**WHAT YOU NEED TO DO:**
Copy these records word for word, leaving out the pictures.

**DATA:**
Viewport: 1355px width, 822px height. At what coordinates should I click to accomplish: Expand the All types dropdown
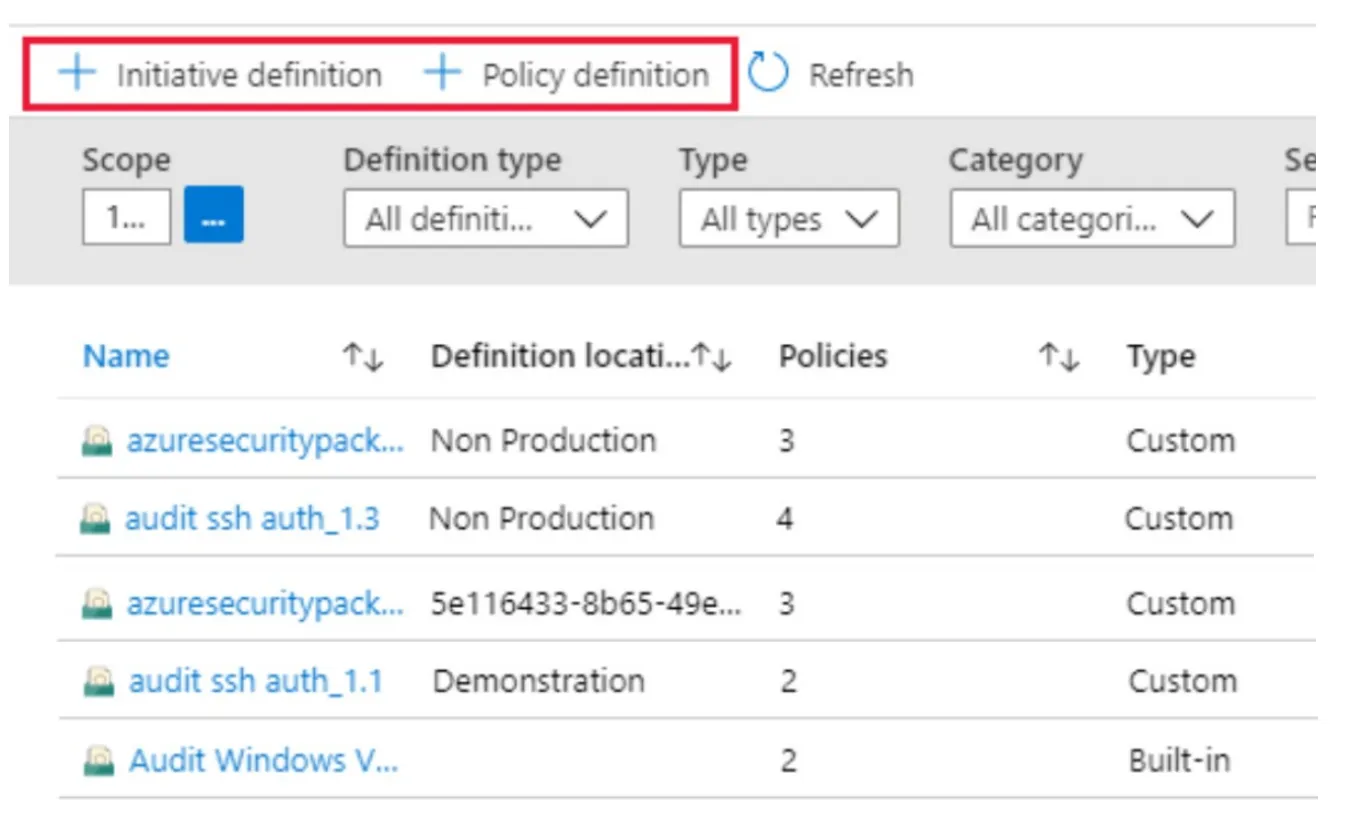[789, 219]
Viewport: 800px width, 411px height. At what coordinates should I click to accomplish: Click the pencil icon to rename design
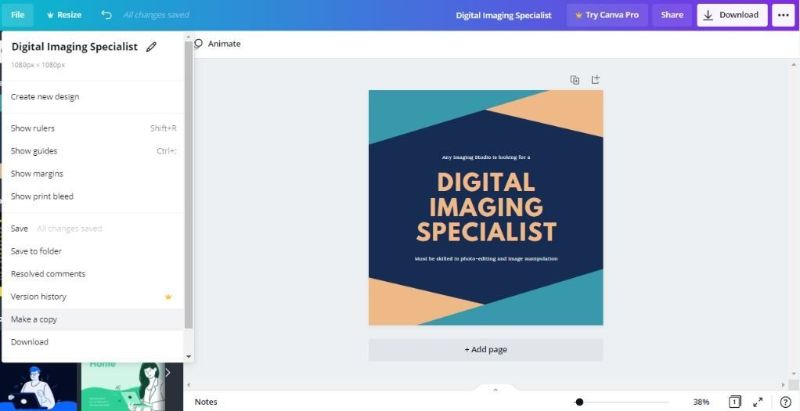click(151, 46)
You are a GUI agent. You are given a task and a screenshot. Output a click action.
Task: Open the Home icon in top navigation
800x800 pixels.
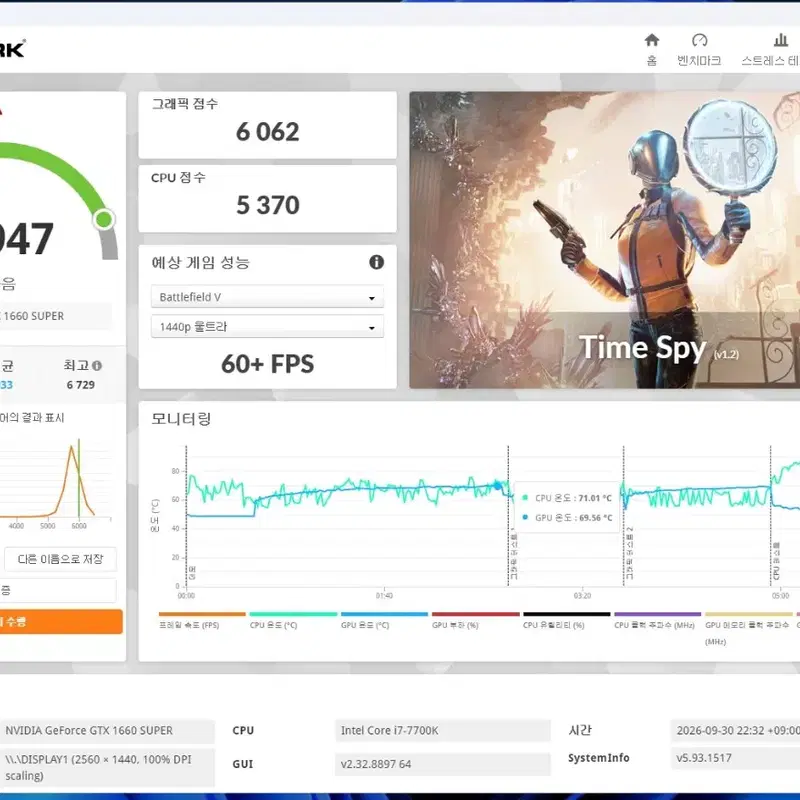[652, 40]
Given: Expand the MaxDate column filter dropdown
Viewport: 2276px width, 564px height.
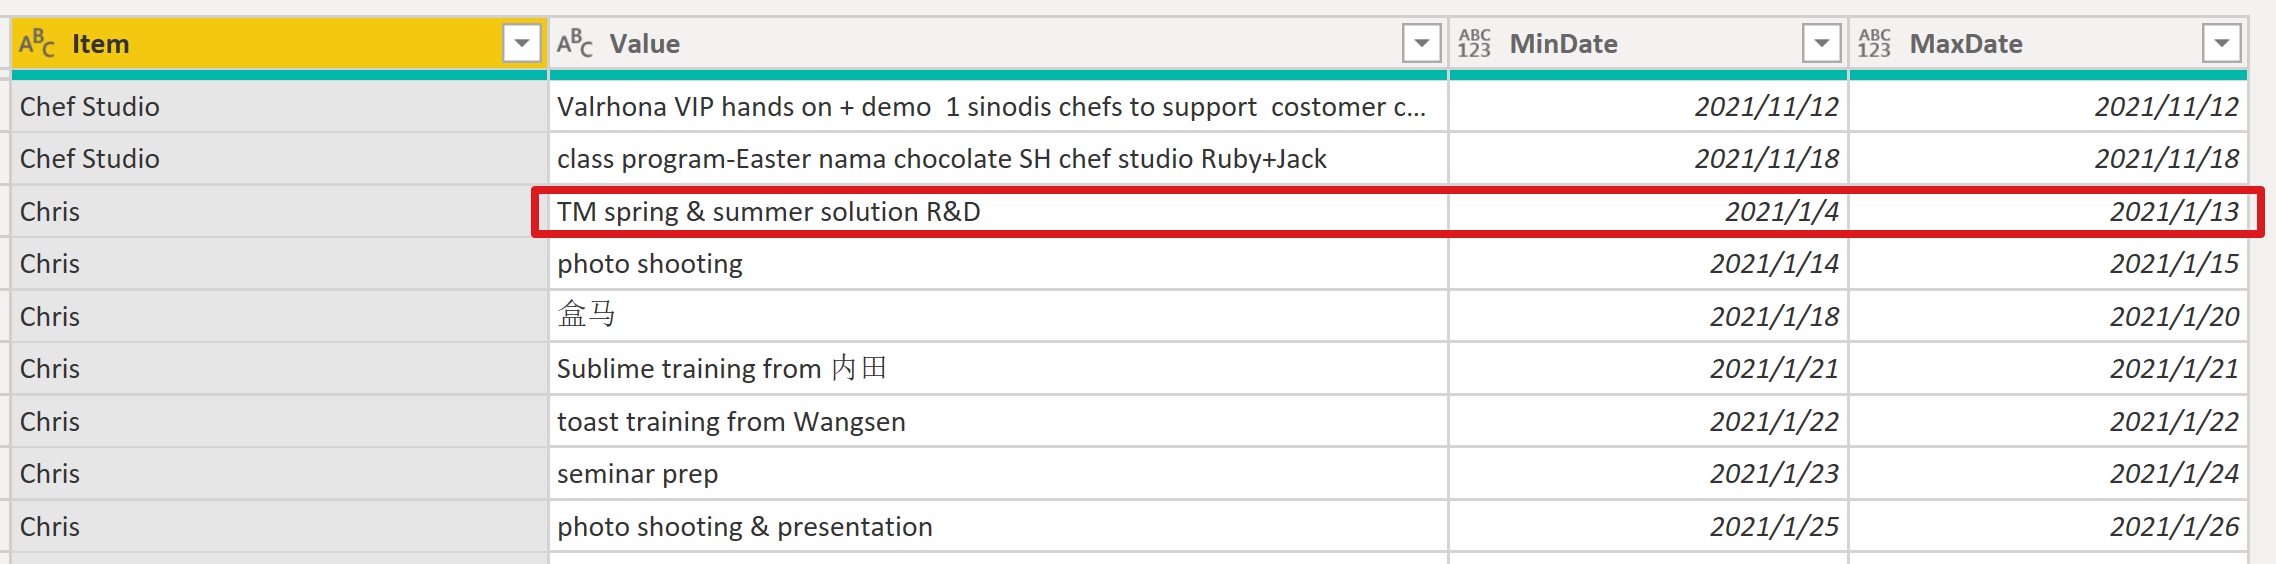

**EXPECTED ANSWER:**
Viewport: 1355px width, 822px height. At what coordinates should I click to accomplish: Expand the All types dropdown
[789, 219]
Viewport: 800px width, 411px height. At what coordinates should I click to accomplish: Click the pencil icon to rename design
click(151, 46)
You are a GUI agent. You are given a task and a screenshot. Output a click action.
Task: Open the Home icon in top navigation
800x800 pixels.
[652, 40]
Given: Expand the MaxDate column filter dropdown
Viewport: 2276px width, 564px height.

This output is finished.